Рамзес атаковал взглядом, но в меру, чтобы чати не пал тут же бездыханным от разрыва сердца. Трупы у ног веселили в сражениях, но не дома.
— Прошло достаточно времени. Трижды достаточно. Пиай больше успел на южной границе, чем ты в центре страны.
Пиай был архитектором и долго, трудно высекал четыре огромные статуи Рамзеса из нависающей над рекой скалы.
— Я слежу, я слежу, о Великий Дом! Но во всей дельте не было ни одного погребения безголового тела.
— На свете есть не только дельта.
— О да, великий правитель Верхнего и Нижнего…
— Замолчи! — Рамзес повел бровью, и чати стало совсем плохо. — Ты должен его найти. Ты должен его найти быстро. Если ты чати. Если ты еще хочешь быть чати, жизнь-здоровье-сила!
Река Хапи успела снова разлиться, вынесла ил на поля и удобрила почву; звезда Сотис[32] спряталась и вернулась, а вор до сих пор так и не был пойман. Вор, наверное, дрожал от страха в каком-то из городов дельты, или скрывался в белых стенах старой столицы Хет-Ка-Птаха, или валялся в совсем уж гнусном и оттого забытом притоне. Чати раскинул сеть, чати лез из кожи, но сеть была пуста, и объявленная награда за голову преступника и награда поменьше хотя бы за имя, похоже, останутся в сокровищнице до конца времен.

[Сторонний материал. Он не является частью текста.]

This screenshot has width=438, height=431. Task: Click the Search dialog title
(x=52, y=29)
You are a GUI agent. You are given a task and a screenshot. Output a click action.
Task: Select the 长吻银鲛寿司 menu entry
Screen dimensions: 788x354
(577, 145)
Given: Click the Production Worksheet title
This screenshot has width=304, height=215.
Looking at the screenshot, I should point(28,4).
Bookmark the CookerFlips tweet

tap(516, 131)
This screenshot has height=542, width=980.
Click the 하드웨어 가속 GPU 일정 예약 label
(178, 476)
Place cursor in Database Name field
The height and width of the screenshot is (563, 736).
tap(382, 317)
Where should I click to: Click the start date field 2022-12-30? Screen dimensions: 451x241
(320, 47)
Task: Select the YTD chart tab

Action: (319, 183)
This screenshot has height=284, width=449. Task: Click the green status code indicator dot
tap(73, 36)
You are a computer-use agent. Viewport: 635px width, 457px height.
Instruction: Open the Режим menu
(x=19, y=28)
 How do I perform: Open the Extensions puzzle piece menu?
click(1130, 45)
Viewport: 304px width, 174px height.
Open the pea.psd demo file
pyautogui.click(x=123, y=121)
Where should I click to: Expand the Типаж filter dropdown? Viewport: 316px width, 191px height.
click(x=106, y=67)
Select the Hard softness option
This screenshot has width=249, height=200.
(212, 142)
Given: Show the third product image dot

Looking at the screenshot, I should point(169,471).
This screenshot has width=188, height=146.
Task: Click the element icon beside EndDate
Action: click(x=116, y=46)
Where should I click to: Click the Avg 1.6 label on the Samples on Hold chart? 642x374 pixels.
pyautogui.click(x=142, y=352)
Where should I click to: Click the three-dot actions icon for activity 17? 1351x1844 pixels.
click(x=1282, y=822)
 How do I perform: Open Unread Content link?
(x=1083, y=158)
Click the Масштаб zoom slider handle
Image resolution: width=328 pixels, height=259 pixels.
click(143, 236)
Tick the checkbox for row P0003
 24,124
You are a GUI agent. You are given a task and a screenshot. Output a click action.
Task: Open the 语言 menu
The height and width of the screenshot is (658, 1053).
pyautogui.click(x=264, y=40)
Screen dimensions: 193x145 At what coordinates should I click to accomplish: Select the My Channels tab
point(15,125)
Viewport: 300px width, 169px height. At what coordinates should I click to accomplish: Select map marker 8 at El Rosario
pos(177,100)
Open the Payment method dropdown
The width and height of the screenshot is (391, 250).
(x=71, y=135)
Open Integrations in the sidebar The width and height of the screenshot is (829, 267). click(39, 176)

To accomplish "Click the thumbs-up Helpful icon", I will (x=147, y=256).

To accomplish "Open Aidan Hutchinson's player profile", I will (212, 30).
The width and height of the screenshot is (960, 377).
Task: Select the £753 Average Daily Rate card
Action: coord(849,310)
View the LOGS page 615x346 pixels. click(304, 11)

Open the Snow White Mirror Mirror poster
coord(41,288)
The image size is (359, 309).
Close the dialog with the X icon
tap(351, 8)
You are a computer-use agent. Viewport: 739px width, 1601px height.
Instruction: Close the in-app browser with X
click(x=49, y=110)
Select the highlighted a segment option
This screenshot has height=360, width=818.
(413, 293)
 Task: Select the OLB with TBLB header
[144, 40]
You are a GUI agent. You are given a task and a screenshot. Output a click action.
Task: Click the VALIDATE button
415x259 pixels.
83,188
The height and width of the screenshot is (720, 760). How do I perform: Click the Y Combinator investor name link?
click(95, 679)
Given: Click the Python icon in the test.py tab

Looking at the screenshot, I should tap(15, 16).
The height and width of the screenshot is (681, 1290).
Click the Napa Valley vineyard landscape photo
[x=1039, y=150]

За год многое переменилось. Золота почти не осталось. Ба-Кхенну-ф оплатил третью в своей жизни погребальную церемонию. Теперь он был совершенно один. Отец, брат, мать… Но с братом он разговаривал в трудные часы. И порой ему казалось, что это Ба-Кхенну-ф умер, а Аб-Кхенну-ф жив.
В отличие от матери Ба не считал, что исполнил долг перед братом. Впрочем, пусть они там разбираются в блаженных полях Налу. Его дело — совершить, как он понял.
От разлива до разлива Ба-Кхенну-ф экономно расходовал золото, изучая надписи в храмах, беседуя со жрецами Тота, Хнума — богов, не избалованных подношениями, читая свитки, связывая обрывки легенд. Он теперь знал, что Абту — не Нубия, что Нубия за Элефантиной; он знал, что те четырнадцать дверей ведут не куда-нибудь, а к самому Джосеру,[33] который выстроил себе лестницу в небо; он знал, что сфинкс не имеет отношения к Хуфу; он высчитывал расстояния и гораздо лучше представлял полоску жизни вдоль Хапи посреди двух пустынь.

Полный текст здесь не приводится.